■ Exercise prompt:
Output everything from the line containing "The width and" down to the line containing "Click the help", character for character.

[START OF Listed entries]

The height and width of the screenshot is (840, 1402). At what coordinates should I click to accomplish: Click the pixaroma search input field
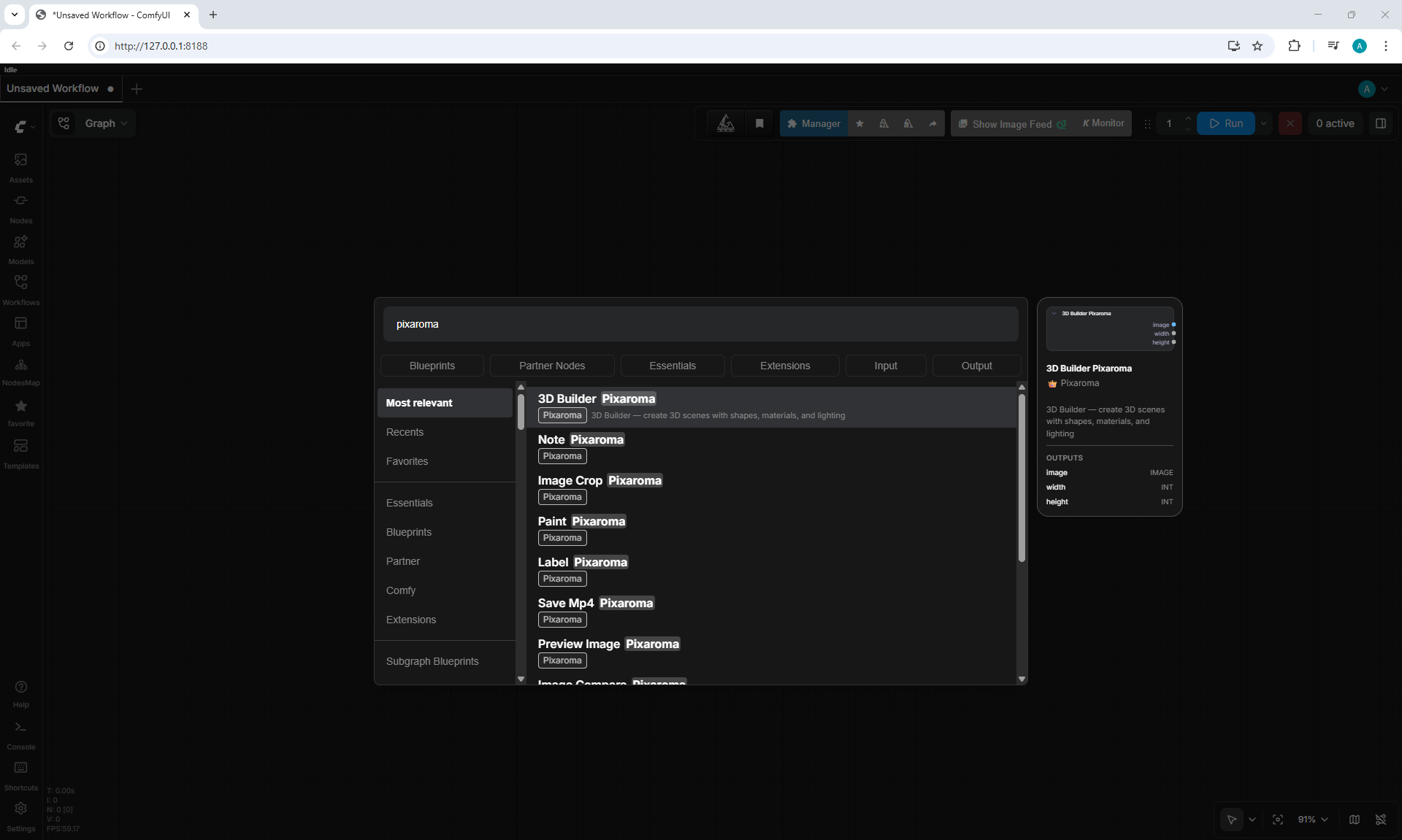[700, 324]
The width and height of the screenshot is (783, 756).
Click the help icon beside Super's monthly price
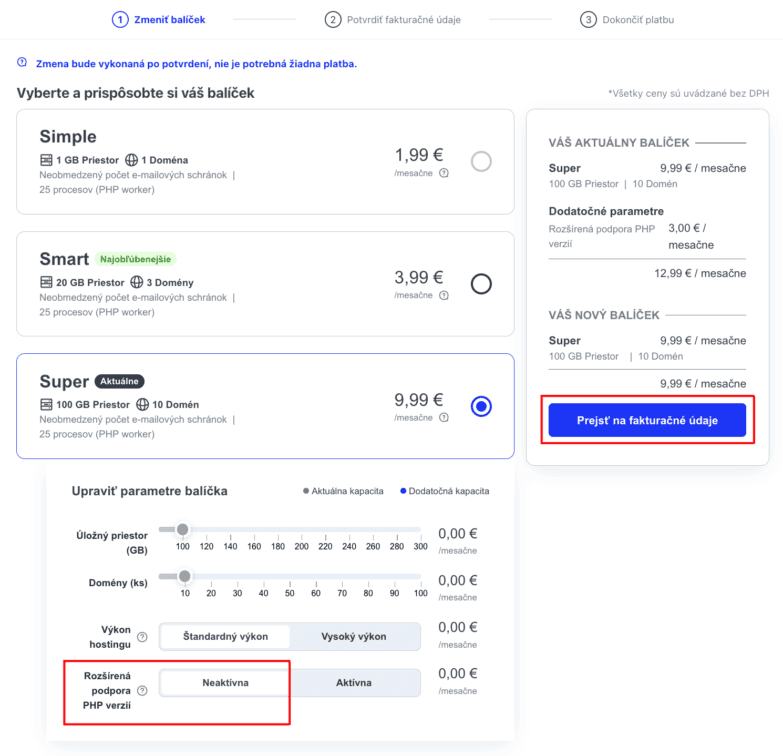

[END OF Listed entries]
[START OF Listed entries]

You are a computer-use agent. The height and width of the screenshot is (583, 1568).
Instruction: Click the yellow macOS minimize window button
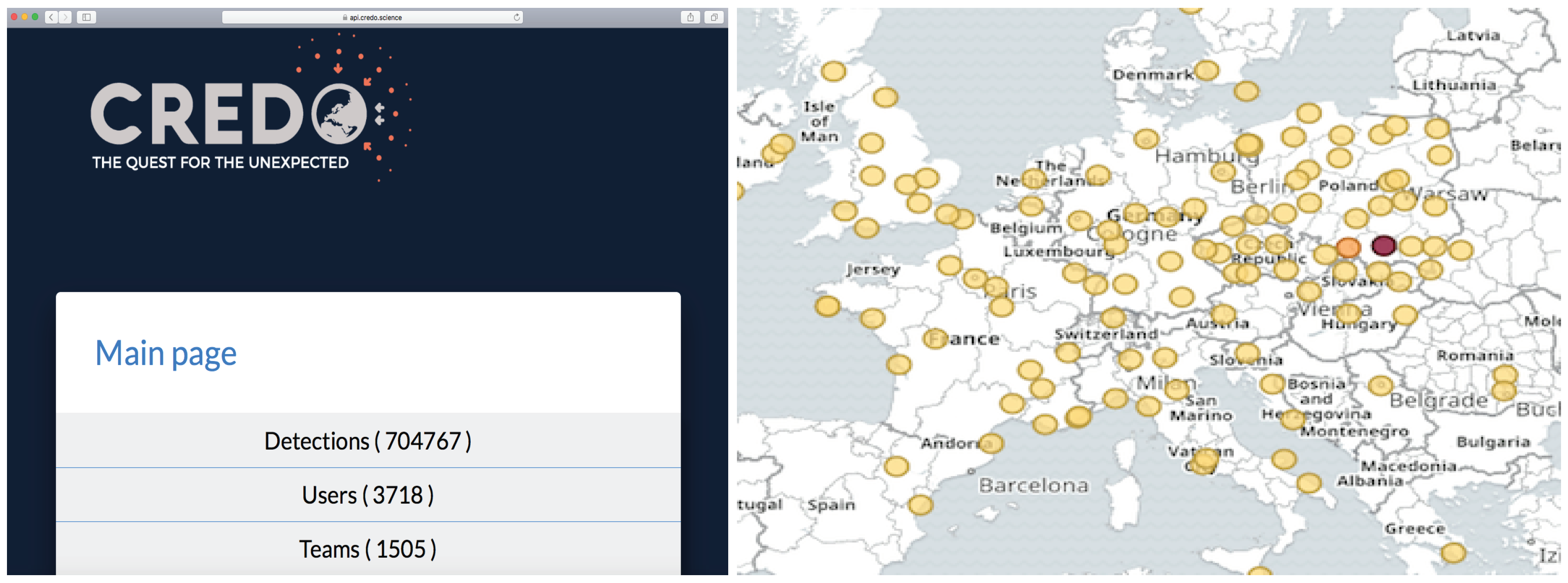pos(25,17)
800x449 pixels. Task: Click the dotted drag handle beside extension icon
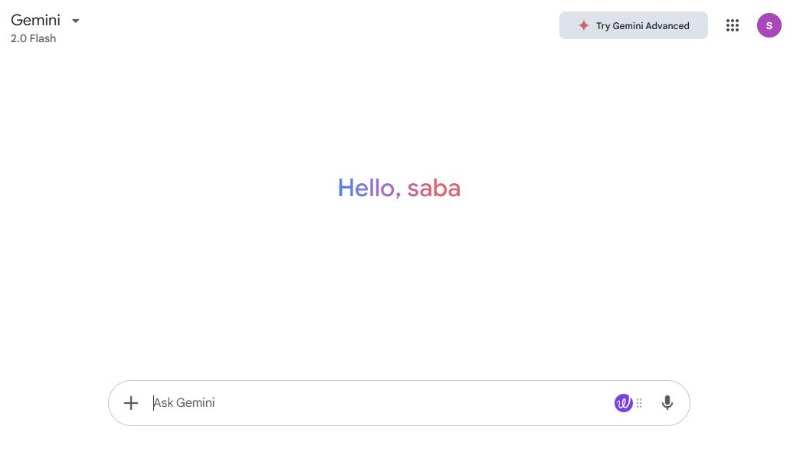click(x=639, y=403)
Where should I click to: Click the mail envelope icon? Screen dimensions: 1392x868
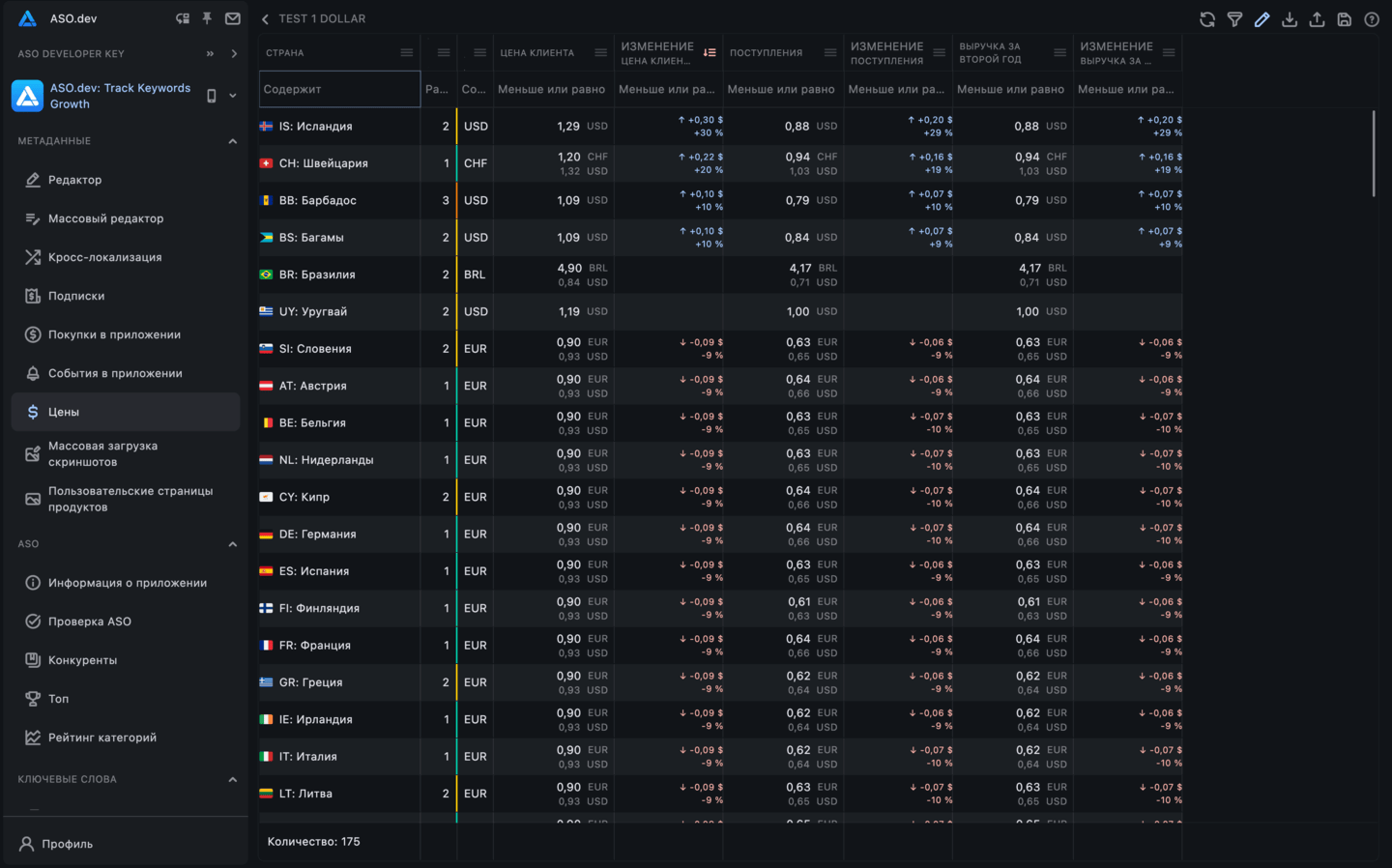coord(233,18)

[END OF Listed entries]
[START OF Listed entries]

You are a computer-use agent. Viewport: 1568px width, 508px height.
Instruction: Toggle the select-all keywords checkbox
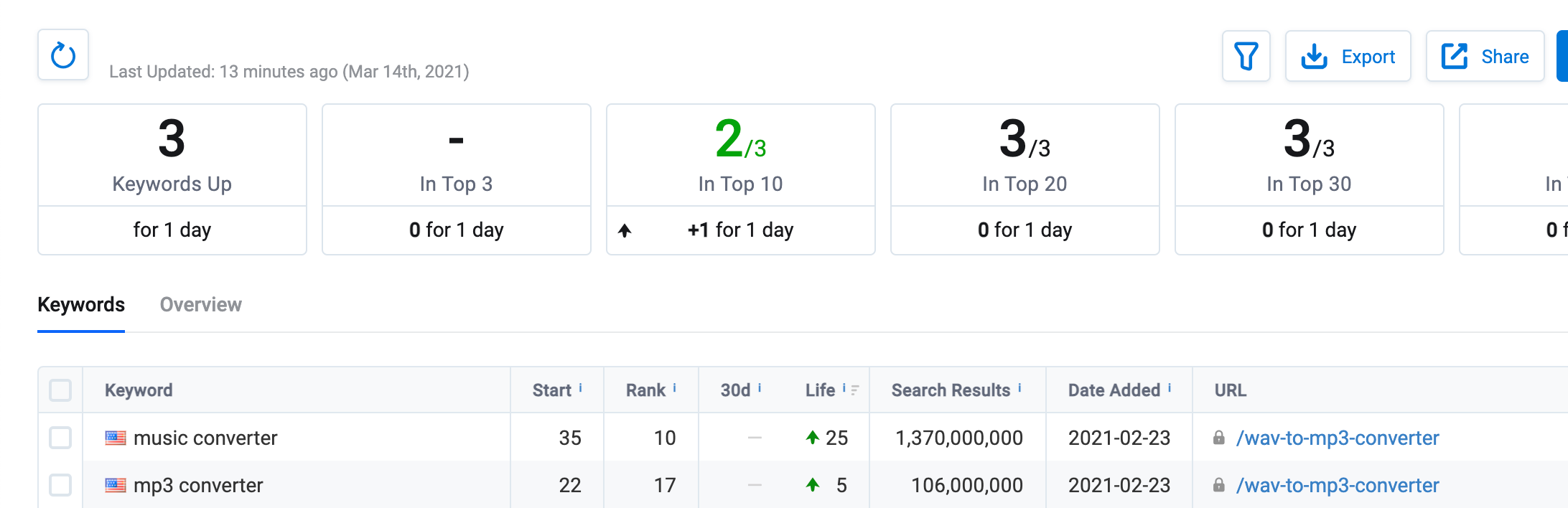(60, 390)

[END OF Listed entries]

■ Correct output:
The width and height of the screenshot is (783, 756).
Click the help icon beside Super's monthly price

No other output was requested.